Go through the entries and copy every line that has the string "link" in it.
◆ ◆ ◆ ◆
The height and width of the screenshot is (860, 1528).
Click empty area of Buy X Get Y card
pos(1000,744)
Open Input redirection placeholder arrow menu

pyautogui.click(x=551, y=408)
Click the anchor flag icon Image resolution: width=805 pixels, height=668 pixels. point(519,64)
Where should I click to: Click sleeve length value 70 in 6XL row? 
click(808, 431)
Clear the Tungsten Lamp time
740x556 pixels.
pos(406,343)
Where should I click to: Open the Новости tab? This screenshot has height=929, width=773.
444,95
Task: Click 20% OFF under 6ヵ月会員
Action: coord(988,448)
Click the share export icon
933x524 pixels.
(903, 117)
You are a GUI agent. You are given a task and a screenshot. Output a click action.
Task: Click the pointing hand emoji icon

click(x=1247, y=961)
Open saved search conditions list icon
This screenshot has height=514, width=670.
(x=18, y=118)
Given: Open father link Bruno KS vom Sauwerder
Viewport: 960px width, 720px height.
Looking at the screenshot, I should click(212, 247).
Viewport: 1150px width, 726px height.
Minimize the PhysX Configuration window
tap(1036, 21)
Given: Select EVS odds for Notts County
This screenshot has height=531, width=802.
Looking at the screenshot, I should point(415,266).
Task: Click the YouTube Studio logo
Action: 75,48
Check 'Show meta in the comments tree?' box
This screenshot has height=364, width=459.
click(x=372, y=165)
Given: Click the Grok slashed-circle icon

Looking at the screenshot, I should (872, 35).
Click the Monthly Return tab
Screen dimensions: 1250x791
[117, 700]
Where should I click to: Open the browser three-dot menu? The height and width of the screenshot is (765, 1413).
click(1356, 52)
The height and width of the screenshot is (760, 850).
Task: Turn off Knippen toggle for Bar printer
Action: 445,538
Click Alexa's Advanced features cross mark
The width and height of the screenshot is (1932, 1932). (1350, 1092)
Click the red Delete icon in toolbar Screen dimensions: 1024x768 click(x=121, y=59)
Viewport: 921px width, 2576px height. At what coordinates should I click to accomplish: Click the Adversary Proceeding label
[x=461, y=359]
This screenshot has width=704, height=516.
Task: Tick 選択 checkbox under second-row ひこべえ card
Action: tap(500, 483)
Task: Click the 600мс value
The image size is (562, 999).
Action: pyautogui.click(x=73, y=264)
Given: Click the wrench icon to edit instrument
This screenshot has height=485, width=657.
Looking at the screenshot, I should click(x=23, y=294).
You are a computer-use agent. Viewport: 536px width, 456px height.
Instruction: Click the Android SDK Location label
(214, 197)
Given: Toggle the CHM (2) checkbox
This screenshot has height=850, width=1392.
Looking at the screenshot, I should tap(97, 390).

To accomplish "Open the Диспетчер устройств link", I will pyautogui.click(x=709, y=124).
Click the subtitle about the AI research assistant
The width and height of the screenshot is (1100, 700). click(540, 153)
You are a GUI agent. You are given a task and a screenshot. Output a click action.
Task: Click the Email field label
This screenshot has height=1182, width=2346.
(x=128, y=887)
◆ ◆ ◆ ◆
Solution to the exercise -
Given: Open father link Bruno KS vom Sauwerder
To accomplish "Open the Диспетчер устройств link", I will pyautogui.click(x=709, y=124).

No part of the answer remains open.